[Data records — start]
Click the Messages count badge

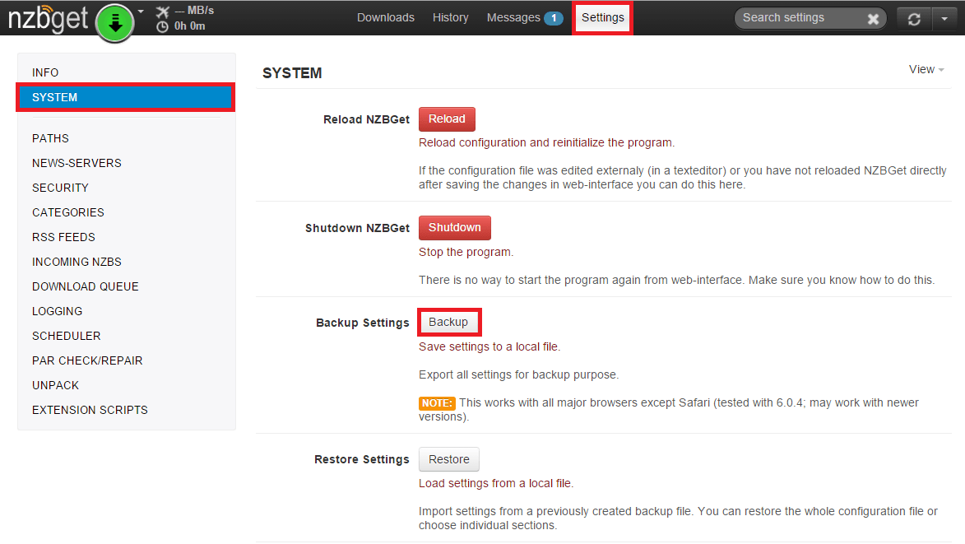click(554, 18)
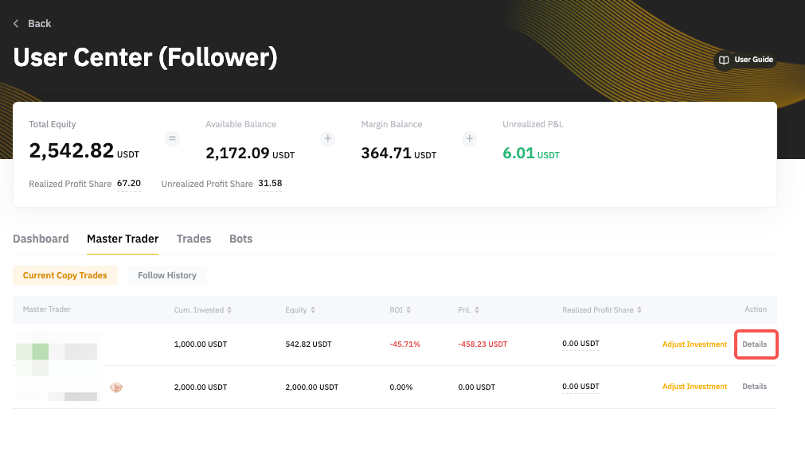Switch to the Dashboard tab
Screen dimensions: 805x455
click(x=41, y=239)
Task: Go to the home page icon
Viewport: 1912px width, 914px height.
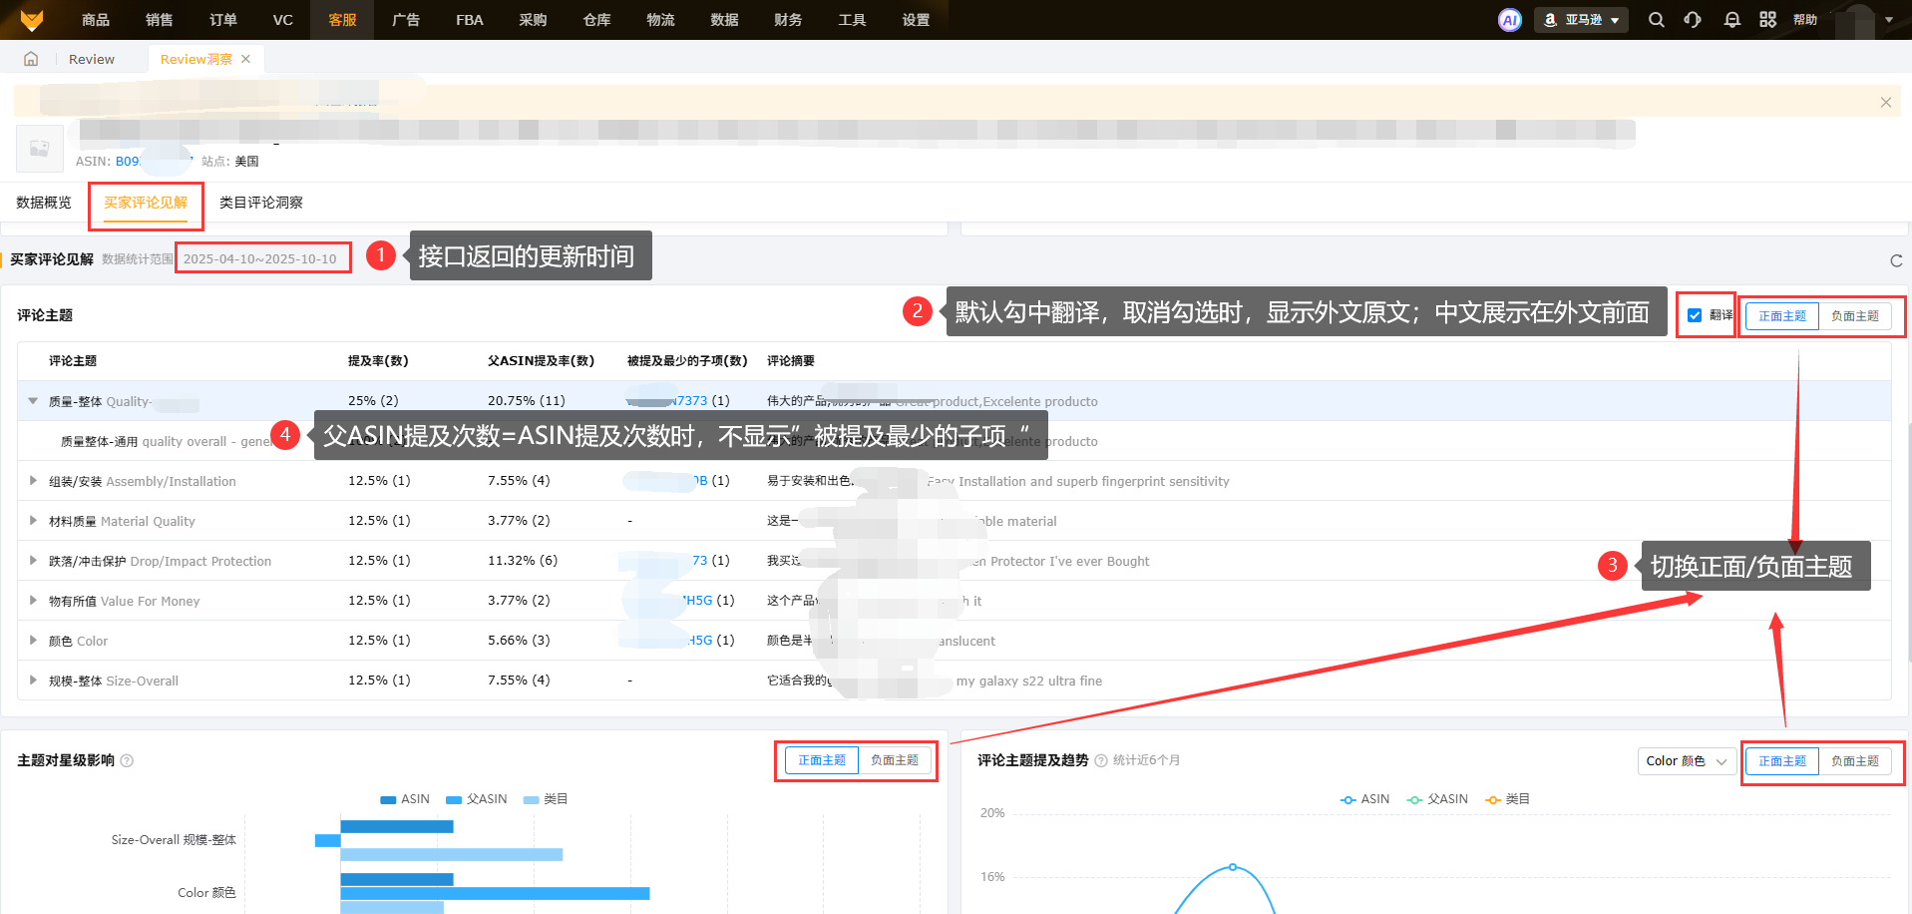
[Data records — finish]
Task directions.
Repeat every line above precisely; pictures do not belong in the copy.

Output for this exercise.
Click the Messages count badge

click(554, 18)
Switch to the Dashboard tab
Screen dimensions: 805x455
click(x=41, y=239)
Task: Go to the home page icon
Viewport: 1912px width, 914px height.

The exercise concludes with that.